In particolare, il responsabile:
Nomina gli incaricati del trattamento dei dati;
Impartisce disposizioni organizzative e operative per il corretto e lecito trattamento dei dati e per la sicurezza degli stessi;
Propone al titolare la nomina di soggetti esterni, quali responsabili del trattamento dei dati;
Nomina i soggetti esterni quali incaricati del trattamento dei dati.
Responsabilità
In relazione ai compiti e alle funzioni ha la responsabilità penale, civile e amministrativa.
3. L'incaricato del trattamento
Chi è?
Ogni dipendente che nell'esercizio delle mansioni assegnate tratta dati personali.
La sua designazione a incaricato è contenuta in un atto formale contrattuale e di nomina.
I compiti sono spiegati e specificati dal Responsabile e descritti nell'atto di nomina.
In particolare:
Tratta i dati nel rispetto dei principi di legittimità, pertinenza e stretta necessità, ponendo particolare attenzione all?informativa ai cittadini e alle operazioni di comunicazione e diffusione dei dati;
Osserva le disposizioni organizzative e operative impartite;
Adotta le misura e gli interventi per la sicurezza del trattamento dei dati.
Responsabilità
In relazione alla sua autonomia gestionale e alle funzioni svolte ha responsabilità penale, civile e amministrativa.
4. Il responsabile e l'incaricato "esterni"
Chi sono?
Soggetti di cui l'Ente locale si avvale per lo svolgimento di determinate attività tramite convenzione, concessioni, ecc. e che trattano dati di cui è titolare l'Ente locale.
Il responsabile esterno
E' nominato dal Titolare con atto formale;
Assume rispettivamente gli stessi compiti e responsabilità dei dipendenti incaricati, in relazione alle funzioni svolte.
5. Amministratore di sistema
Chi è?
L' Amministratore di sistema non è obbligatoriamente previsto dalla legge.
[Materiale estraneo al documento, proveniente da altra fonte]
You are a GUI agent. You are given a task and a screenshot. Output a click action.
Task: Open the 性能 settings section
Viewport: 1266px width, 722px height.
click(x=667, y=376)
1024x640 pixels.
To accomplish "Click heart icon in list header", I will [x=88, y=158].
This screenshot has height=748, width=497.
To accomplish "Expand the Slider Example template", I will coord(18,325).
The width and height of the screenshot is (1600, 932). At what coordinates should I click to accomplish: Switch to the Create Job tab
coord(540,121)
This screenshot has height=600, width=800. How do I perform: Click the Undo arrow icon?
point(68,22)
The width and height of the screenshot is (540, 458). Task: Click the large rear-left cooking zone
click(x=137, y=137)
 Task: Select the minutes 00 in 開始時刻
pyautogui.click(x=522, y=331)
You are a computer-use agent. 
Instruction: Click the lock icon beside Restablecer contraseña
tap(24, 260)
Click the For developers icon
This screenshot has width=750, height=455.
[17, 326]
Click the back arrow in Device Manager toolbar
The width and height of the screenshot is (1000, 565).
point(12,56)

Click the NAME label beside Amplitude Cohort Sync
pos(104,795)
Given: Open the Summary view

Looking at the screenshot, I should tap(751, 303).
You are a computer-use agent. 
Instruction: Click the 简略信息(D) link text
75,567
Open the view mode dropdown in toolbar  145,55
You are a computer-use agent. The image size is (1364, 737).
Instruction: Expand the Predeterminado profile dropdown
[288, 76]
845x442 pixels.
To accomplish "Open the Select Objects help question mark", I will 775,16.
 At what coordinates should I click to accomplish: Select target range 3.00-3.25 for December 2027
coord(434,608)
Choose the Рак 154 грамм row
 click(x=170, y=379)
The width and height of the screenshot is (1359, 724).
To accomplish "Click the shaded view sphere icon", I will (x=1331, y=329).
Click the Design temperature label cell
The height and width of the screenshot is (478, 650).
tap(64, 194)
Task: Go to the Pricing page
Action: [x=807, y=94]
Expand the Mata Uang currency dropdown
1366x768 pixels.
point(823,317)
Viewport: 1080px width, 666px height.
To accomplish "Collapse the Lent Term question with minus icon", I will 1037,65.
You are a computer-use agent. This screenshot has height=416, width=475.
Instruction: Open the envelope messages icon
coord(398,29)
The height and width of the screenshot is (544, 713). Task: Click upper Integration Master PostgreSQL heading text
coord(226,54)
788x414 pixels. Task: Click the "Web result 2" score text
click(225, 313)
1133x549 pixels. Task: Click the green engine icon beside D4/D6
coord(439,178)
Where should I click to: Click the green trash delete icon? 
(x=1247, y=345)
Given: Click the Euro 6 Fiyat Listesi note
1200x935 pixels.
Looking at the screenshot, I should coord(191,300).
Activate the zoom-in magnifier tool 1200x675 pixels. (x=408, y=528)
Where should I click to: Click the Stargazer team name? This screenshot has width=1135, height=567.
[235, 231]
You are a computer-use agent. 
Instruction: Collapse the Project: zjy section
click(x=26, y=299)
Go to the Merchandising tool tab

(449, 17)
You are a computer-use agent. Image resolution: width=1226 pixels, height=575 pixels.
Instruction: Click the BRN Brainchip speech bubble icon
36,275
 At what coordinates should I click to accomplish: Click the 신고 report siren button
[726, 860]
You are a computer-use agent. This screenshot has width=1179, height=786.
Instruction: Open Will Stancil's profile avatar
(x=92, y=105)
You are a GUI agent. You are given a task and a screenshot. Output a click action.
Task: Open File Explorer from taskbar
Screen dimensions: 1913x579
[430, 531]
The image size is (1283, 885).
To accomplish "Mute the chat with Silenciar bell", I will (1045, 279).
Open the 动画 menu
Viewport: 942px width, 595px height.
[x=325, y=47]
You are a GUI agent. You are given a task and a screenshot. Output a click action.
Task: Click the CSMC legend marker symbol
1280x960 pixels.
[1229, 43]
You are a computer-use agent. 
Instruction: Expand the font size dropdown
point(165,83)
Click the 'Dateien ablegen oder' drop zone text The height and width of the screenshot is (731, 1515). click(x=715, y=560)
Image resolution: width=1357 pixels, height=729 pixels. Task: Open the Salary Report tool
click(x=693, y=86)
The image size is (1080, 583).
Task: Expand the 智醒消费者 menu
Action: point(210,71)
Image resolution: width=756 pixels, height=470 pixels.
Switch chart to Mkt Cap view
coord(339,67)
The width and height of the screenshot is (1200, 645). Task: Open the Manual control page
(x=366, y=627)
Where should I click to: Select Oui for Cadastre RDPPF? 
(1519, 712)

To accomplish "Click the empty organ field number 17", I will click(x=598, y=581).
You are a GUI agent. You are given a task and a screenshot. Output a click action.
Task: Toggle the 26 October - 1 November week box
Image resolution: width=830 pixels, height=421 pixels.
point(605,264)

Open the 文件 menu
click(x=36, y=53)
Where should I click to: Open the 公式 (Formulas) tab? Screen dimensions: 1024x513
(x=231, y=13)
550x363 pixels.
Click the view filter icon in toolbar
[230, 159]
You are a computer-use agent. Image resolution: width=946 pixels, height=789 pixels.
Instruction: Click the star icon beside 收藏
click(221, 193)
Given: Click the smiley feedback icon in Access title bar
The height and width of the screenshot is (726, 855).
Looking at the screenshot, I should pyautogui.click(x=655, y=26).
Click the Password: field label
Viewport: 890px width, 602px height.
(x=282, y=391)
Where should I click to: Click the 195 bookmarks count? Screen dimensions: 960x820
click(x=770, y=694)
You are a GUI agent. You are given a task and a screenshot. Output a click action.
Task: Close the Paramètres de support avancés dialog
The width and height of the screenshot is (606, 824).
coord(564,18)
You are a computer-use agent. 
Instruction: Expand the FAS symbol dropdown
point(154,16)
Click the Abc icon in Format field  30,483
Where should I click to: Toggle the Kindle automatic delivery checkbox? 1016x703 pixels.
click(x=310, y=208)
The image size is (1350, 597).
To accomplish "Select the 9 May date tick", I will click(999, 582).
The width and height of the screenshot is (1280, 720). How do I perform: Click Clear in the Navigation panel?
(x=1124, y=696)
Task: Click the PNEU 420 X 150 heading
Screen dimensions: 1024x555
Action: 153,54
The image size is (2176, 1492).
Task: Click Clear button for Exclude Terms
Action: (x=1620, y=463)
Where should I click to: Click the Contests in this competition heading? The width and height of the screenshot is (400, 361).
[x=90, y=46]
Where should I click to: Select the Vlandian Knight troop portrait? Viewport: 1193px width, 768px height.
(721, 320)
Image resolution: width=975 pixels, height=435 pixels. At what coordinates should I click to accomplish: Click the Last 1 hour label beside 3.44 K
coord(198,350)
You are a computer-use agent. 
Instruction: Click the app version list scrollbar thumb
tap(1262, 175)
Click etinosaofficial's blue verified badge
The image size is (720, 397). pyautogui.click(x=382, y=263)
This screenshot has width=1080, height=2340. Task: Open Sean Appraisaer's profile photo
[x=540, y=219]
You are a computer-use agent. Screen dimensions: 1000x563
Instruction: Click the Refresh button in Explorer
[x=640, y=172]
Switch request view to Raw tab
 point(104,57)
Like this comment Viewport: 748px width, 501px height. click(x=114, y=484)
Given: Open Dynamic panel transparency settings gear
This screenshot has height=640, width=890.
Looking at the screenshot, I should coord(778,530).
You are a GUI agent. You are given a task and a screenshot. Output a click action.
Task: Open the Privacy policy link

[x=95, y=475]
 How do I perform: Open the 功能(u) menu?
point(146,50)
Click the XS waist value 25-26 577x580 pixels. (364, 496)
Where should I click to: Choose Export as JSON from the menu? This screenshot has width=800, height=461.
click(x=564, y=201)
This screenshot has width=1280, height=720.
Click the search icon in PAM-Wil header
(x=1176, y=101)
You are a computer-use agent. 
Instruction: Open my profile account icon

Si tratta di un soggetto che può essere d'ausilio al titolare del trattamento specie in materia di sicurezza del trattamento dei dati.
6. Clausola privacy per i contratti
Clausola privacy per i contratti di affidamento ad un soggetto esterno di un servizio o di un incarico con trattamento di dati personali di cui è titolare l'ente locale.
Ai sensi del d.lgs. 196/2003, quando l'Amministrazione comunale affida ad un soggetto esterno servizi o incarichi che comportino il trattamento di dati personali di cui la stessa è titolare, è necessario disciplinare in apposite clausole i reciproci impegni discendenti dalla legislazione sulla tutela della riservatezza.
In concreto, quindi, è necessario aggiungere al contratto di affidamento del servizio o dell'incarico alcune disposizioni per gestire i rapporti privacy, oltre e distintamente dall'atto di nomina a responsabile/incaricato del trattamento.
Specificare tali obblighi nel contratto è fonte di certezza giuridica e di selezione delle responsabilità (con tale modalità si acquisisce l'assunzione di formale responsabilità, a fronte dell'atto di nomina, che, invece, si sostanzia in informazione/autorizzazione).
La clausola contrattuale tipo che deve essere inserita nel contratto di affidamento è la seguente:
Art. XXX
Ai sensi dell'art. 29 (se responsabile esterno) 30 (se incaricato esterno) del d.lgs. 196/2003, l'associazione/la società/il signor ecc., assume la qualifica di responsabile/incaricato del trattamento.
La designazione è effettuata per iscritto con atto che specifica i compiti
Il soggetto contraente:
- dichiara di essere consapevole che i dati che tratta nell'espletamento del servizio/incarico ricevuto sono dati personali (anche sensibili e giudiziari), e come tali soggetti all'applicazione del Codice per la protezione dei dati personali;
- si obbliga ad ottemperare agli obblighi previsti dal Codice per la protezione dei dati personali oltre che dalle vigenti disposizioni in materia di tutela della riservatezza;
- si impegna ad adottare le istruzioni specifiche ricevute o di integrarle nelle procedure già in essere;
- si impegna a relazionare annualmente sullo stato del trattamento dei dati personali e sulle misure di sicurezza adottate e si obbliga ad allertare immediatamente il proprio committente in caso di situazioni anomale o di emergenze;
consente l'accesso del committente o di suo fiduciario al fine di effettuare verifiche periodiche in ordine alle modalità dei trattamenti ed all'applicazione delle norme di sicurezza adottate.